LaineGabriel worked with CHCS on the digital component of the communications rollout. “They told us, forget the three-minute video. You need 30-second or 45-second or one-minute snippets that help educate employees and inspire them to want to learn more,” Dean says.

Six videos were created prior to open enrollment that focused on storytelling. They include a launch video highlighting upcoming changes, an introduction to open enrollment starring the chief human resources officer, and the story of one nurse who married and had children, so additional benefits like an accident policy now meant more to him. Another notable episode features another Carolinas employee talking about how she saves and spends “her money” in the company HSA. Finally, there is advice from a physician about disease prevention, and a pharmacist discussing the importance of preventive medications.

Another significant difference in the new communications approach is the channels used to disseminate information.

“People are looking at this information with family members more at home than at work, so we could no longer offer it only through our Intranet gateway.
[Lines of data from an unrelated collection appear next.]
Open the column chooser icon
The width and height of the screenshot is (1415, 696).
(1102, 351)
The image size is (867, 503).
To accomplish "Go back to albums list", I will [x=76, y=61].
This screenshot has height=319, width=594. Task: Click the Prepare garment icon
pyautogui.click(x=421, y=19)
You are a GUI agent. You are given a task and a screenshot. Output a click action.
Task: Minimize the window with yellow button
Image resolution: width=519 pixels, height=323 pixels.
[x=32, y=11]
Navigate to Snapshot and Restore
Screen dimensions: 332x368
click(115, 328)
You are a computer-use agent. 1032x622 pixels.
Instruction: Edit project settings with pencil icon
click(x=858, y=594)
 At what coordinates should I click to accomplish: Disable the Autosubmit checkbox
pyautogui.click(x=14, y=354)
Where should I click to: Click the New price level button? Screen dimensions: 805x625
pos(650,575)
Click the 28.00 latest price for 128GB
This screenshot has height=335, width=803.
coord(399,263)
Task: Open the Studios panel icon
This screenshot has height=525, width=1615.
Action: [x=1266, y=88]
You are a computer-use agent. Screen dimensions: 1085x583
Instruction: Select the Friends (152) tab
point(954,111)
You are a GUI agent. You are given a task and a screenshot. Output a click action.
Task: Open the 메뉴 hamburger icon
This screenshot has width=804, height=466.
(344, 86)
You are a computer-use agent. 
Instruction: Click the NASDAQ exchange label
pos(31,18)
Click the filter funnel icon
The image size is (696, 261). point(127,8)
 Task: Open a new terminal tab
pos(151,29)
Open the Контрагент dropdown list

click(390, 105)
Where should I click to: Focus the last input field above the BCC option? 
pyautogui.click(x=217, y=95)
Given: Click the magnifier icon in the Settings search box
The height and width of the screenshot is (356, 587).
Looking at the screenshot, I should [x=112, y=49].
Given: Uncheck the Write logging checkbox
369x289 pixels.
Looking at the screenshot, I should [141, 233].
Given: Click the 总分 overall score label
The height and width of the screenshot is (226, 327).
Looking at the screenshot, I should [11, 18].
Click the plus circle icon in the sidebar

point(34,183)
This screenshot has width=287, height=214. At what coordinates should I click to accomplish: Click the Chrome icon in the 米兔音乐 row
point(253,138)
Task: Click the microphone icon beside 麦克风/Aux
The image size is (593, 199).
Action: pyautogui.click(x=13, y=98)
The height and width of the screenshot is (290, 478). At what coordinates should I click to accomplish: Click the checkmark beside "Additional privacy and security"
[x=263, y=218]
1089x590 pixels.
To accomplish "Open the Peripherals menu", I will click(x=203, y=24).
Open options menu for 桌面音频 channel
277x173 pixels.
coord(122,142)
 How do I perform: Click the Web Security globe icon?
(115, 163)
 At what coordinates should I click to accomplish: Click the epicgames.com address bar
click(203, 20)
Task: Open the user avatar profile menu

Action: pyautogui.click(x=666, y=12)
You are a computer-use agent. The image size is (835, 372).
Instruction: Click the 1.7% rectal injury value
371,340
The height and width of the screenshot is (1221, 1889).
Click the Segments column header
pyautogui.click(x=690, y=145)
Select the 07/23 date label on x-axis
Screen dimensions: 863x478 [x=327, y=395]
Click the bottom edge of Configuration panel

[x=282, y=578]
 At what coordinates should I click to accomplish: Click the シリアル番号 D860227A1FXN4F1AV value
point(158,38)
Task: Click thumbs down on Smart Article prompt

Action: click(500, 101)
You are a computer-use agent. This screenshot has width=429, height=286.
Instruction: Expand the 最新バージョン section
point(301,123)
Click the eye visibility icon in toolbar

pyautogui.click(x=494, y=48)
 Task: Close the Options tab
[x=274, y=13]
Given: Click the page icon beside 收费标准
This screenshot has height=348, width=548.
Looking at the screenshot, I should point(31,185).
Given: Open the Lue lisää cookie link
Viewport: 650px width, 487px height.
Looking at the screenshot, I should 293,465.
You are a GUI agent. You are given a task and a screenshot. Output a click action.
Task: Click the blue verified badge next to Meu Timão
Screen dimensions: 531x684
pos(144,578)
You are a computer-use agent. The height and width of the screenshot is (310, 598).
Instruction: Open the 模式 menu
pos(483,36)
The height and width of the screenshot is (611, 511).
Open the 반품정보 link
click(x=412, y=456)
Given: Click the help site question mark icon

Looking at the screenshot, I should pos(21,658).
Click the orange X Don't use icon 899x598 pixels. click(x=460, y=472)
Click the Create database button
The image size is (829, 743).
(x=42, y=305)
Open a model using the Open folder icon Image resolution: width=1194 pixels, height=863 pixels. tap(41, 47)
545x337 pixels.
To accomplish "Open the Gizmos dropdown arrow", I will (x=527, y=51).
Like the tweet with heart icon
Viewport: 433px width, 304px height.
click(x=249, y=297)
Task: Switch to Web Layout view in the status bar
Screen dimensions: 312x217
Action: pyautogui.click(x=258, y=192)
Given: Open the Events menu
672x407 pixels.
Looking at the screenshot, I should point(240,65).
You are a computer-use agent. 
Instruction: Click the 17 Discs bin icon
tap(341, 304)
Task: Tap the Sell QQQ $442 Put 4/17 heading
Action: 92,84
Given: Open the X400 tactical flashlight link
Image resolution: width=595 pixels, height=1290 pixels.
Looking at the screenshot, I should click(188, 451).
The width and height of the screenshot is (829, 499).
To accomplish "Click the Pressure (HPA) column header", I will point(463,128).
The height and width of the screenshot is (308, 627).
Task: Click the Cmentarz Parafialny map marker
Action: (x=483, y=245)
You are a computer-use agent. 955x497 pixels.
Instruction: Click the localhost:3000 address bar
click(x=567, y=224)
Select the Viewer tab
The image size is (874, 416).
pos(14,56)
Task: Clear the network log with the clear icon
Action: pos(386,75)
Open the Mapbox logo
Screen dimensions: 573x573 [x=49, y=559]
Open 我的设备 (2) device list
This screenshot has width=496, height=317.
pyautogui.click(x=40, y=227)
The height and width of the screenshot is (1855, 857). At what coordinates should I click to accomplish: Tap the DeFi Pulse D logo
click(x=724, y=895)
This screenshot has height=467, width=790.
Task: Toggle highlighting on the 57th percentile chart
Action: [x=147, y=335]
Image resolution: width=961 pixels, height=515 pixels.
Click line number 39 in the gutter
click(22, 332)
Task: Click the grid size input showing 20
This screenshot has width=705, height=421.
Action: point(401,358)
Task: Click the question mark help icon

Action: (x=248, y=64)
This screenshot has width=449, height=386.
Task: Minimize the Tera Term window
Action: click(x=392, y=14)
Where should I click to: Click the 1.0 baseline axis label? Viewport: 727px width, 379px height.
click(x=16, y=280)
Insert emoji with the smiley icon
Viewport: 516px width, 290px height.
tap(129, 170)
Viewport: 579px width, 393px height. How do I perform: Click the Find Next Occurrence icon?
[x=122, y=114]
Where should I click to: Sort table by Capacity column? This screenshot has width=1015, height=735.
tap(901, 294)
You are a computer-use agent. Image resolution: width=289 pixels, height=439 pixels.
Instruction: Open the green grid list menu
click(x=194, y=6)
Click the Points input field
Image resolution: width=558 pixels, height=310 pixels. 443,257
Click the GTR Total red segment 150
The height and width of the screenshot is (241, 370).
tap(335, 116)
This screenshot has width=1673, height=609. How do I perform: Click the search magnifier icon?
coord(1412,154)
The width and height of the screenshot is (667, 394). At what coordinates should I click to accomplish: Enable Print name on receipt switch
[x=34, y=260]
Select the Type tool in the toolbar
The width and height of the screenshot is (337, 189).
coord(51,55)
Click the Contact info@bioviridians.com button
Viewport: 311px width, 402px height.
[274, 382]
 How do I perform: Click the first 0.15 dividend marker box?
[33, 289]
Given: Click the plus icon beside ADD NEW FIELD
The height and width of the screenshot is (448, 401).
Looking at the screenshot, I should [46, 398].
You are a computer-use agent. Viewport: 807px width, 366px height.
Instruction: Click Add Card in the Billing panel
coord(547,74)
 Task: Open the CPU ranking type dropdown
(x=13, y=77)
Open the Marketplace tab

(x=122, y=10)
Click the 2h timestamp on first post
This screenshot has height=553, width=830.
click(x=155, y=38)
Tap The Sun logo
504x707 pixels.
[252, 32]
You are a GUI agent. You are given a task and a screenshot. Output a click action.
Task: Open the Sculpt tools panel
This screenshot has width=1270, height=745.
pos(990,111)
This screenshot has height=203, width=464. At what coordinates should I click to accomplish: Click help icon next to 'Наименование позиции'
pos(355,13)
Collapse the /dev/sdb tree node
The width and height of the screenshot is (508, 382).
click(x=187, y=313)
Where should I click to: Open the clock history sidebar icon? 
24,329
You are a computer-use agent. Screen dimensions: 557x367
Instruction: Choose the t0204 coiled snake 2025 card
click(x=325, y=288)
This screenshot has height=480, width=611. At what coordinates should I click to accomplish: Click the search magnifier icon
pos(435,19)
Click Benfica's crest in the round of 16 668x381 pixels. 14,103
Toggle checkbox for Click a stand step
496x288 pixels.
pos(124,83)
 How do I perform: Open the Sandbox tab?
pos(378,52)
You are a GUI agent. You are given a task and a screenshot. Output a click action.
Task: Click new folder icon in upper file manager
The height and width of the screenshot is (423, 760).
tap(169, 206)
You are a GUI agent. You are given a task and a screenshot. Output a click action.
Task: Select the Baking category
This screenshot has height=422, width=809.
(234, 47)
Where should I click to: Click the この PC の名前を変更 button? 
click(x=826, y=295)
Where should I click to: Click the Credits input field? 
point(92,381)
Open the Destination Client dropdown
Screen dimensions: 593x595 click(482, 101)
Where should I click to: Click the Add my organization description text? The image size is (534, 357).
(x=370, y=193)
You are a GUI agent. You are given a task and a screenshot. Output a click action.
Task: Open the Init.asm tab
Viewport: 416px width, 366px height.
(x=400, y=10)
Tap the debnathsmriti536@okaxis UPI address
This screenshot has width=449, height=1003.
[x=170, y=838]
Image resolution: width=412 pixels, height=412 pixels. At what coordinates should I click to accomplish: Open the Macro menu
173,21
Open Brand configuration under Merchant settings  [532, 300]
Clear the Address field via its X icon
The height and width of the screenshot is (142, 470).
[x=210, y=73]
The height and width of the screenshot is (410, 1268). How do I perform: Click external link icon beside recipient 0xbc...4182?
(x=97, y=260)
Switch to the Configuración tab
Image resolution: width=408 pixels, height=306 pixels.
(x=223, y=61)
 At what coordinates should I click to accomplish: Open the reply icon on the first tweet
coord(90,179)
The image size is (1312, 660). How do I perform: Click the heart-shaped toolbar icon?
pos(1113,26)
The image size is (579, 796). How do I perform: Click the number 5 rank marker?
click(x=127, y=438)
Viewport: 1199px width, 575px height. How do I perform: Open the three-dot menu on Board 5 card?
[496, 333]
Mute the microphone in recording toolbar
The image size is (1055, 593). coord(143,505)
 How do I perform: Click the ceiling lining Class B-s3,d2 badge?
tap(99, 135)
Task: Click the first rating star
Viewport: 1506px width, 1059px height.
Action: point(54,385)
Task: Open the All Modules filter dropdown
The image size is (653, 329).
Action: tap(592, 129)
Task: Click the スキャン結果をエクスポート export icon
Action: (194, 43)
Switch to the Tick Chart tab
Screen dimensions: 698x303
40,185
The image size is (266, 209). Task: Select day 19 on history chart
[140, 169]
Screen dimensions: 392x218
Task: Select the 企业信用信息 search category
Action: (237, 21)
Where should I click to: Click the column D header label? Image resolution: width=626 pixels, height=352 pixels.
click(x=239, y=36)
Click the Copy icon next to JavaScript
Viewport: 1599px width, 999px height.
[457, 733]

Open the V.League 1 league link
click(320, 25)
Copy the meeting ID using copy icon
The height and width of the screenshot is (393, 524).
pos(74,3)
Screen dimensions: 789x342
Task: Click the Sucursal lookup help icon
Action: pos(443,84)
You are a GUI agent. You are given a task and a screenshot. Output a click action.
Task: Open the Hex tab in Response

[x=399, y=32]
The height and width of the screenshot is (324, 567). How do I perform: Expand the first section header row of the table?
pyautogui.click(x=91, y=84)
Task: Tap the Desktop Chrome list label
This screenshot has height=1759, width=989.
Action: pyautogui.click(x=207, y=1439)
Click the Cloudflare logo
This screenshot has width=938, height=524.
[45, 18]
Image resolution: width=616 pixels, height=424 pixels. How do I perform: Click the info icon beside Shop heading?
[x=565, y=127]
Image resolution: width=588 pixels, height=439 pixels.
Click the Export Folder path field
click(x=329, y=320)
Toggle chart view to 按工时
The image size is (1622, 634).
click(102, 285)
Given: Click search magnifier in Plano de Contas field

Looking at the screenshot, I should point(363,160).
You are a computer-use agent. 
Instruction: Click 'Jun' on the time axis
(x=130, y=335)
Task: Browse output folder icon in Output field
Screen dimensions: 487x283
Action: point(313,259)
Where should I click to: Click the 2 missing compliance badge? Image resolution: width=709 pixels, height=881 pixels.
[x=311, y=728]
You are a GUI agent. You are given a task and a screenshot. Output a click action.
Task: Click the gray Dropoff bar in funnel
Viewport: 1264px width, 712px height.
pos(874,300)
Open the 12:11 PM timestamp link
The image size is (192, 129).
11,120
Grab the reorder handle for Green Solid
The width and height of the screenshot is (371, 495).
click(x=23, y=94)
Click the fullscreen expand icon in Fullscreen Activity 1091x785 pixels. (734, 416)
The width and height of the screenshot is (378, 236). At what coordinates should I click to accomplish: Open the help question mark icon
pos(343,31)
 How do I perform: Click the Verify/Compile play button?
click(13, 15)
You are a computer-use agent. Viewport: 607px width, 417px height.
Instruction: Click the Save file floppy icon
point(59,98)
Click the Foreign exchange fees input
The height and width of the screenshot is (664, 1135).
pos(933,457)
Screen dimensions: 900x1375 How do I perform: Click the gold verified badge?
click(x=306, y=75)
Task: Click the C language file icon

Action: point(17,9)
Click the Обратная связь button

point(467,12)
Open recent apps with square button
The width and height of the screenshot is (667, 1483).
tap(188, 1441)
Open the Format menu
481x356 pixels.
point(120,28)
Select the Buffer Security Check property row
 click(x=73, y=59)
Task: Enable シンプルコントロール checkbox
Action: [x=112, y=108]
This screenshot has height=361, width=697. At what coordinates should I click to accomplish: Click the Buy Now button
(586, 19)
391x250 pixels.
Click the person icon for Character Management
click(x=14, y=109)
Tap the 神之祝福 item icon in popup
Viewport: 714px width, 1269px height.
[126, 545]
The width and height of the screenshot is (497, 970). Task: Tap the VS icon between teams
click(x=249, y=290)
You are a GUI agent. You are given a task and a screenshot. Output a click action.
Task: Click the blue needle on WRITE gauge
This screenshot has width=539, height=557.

It had to be Internet-based,” Dean continues. “To supplement the campaign, we also did live roadshow meetings to groups of different sizes, and we incorporated presentations about the new consumer-directed plan into all of our [wellness] events,” Laws adds.

A key aspect of the new communications campaign is that Carolinas HealthCare System chief human resources officer Debra Plousha Moore committed to sending out a weekly email entitled “Did you know?” that contains a nugget of information about the organization’s health or retirement benefits.

“This has been going on for almost 18 months now, and it’s attractive to employees from millennials to baby boomers,” Dean explains. “She hears all the time from teammates how much they appreciate it and receives suggestions for future topics.”

“After more than a year into this, we are also getting much more insightful questions from employees about not only how the HSA works but more sophisticated investment issues,” Laws says.

While the new communications campaign was more expensive in the first year than in the past, Dean says, “Whenever you are rewriting the book, it’s going to cost more, but we have been able to reuse the same materials in subsequent years.”

Both Dean and Laws believe the return on the investment in a new, more up-to-date communications plan has been significant. “Our participation in the health plan went from 83% up to 88% — about 1,000 new participants — which doesn’t sound like a lot, but when you think about the radical nature of what we did, it’s pretty exciting,” Law says. “We are particularly encouraged that participation by lower-paid teammates earning less than $30,000 per year grew 11%.”

In addition, Dean says, “When we launched the plan, we had 85% of eligible employees participating and contributing to the HSA, but the number has actually grown to 90%. That’s a fantastic statistic because a consumer-directed plan does not work effectively without an HSA.”

Their key takeaways from this experience for other employers wrestling with the communications challenges arising out of the transition to a consumer-directed plan is there is no longer any finite communications period for benefits. “Benefits communications have to be simple and straightforward in plain language all year long,” Laws concludes.